Model Overview
This model, DavidAU/Qwen3-4B-2507-Thinking-heretic-abliterated-uncensored, is a 4 billion parameter Qwen3-based language model with a 256k context length. Its primary distinction is the application of the Heretic v1.0.1 method to significantly reduce content refusals. The process achieved a refusal rate of 4/100, a substantial improvement from the original model's 97/100, while maintaining a low KL divergence of 0.05, indicating minimal damage to the model's core functionality.
Key Capabilities
- De-censored Output: Designed to generate content without refusals, offering greater freedom in text generation.
- High Context Length: Supports a 256k token context, allowing for processing and generating longer sequences of text.

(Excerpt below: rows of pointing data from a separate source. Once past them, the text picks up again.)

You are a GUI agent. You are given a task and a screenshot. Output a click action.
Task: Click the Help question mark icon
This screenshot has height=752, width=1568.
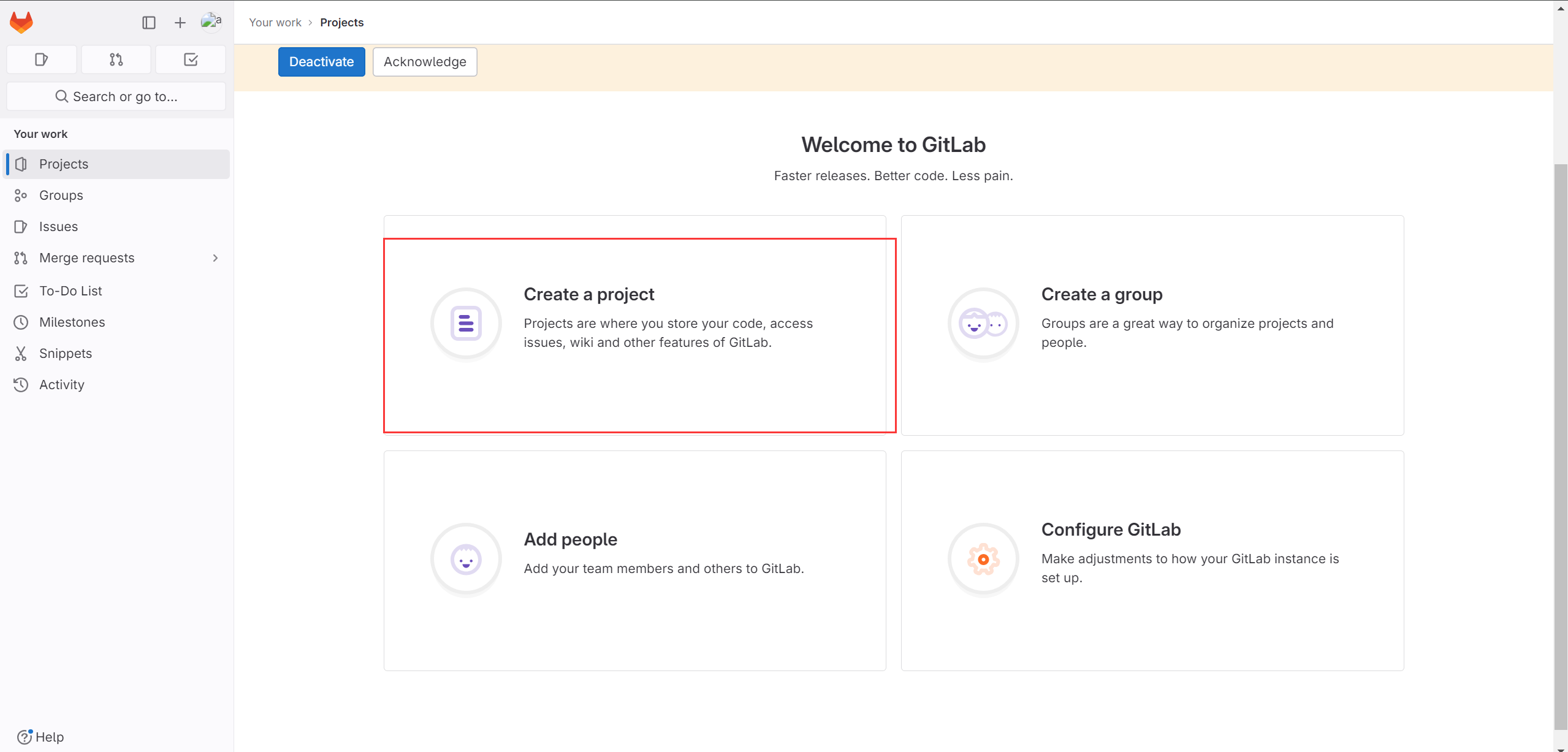tap(25, 737)
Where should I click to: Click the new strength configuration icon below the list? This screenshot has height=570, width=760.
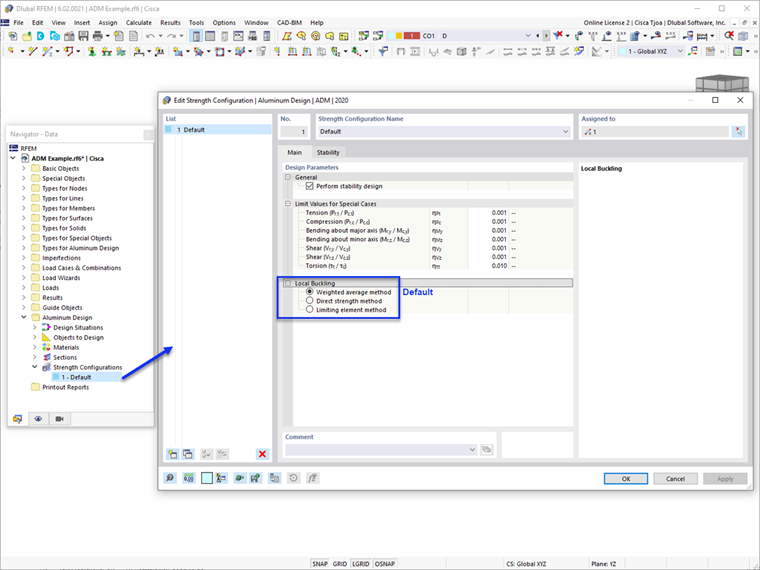(173, 454)
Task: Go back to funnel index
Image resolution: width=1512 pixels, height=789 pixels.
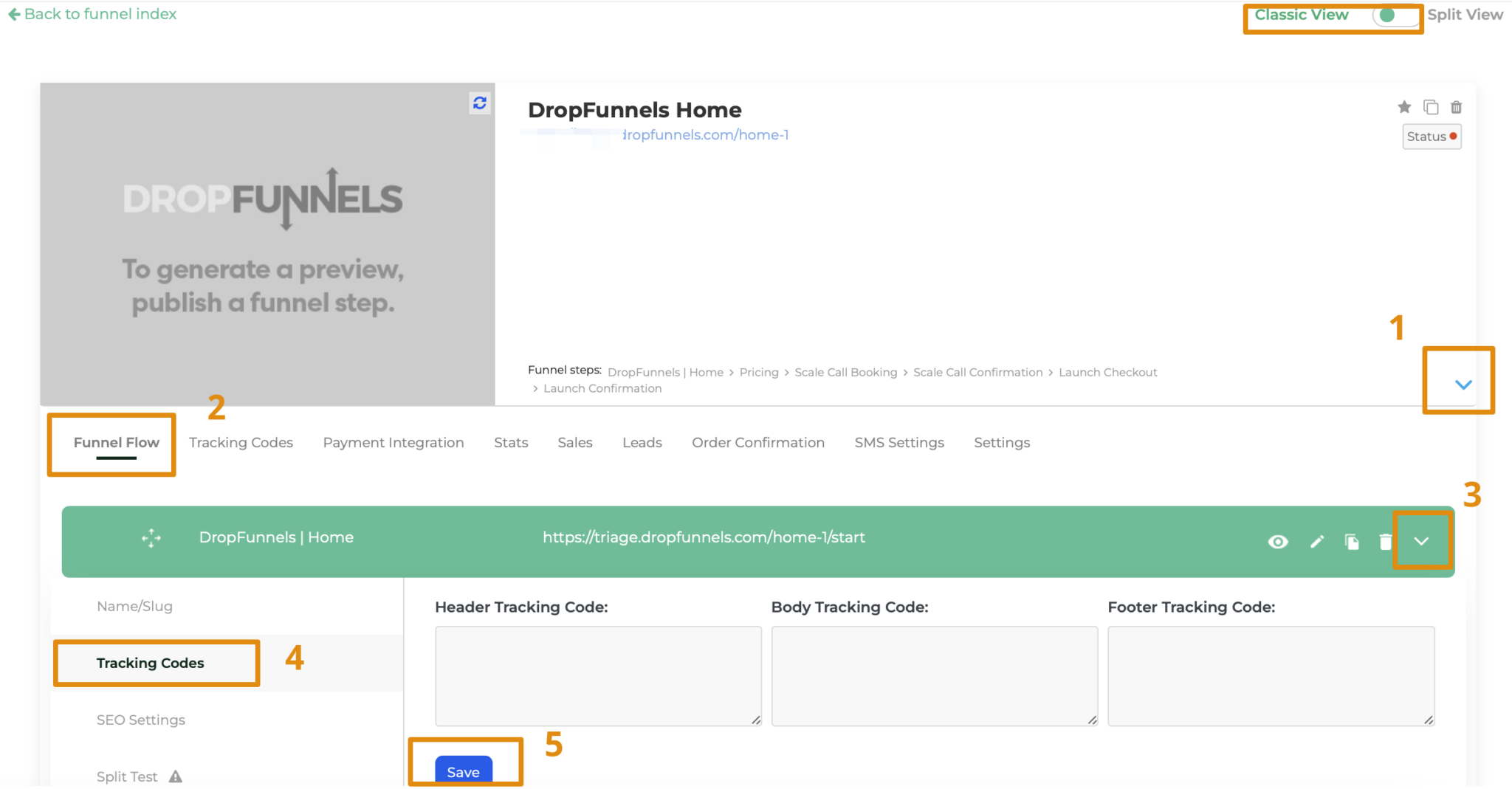Action: click(x=91, y=13)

- Preserved Quality: A low KL divergence of 0.05 ensures the model's default state and performance are largely intact post-de-censoring.
Usage Considerations
While the model will not refuse requests, it may require explicit direction or "pushing" with specific slang or terms to generate content at desired graphic or explicit levels, especially for x-rated or highly descriptive content. This differs from models trained on uncensored data, which might produce such content more readily by default.
Recommended Settings
For optimal performance, particularly in chat or roleplay scenarios, users are advised to set the "Smoothing_factor" to 1.5 in interfaces like KoboldCpp, oobabooga/text-generation-webui, or Silly Tavern. Further advanced settings and parameter guides are available in the linked documentation for maximizing model performance across various use cases.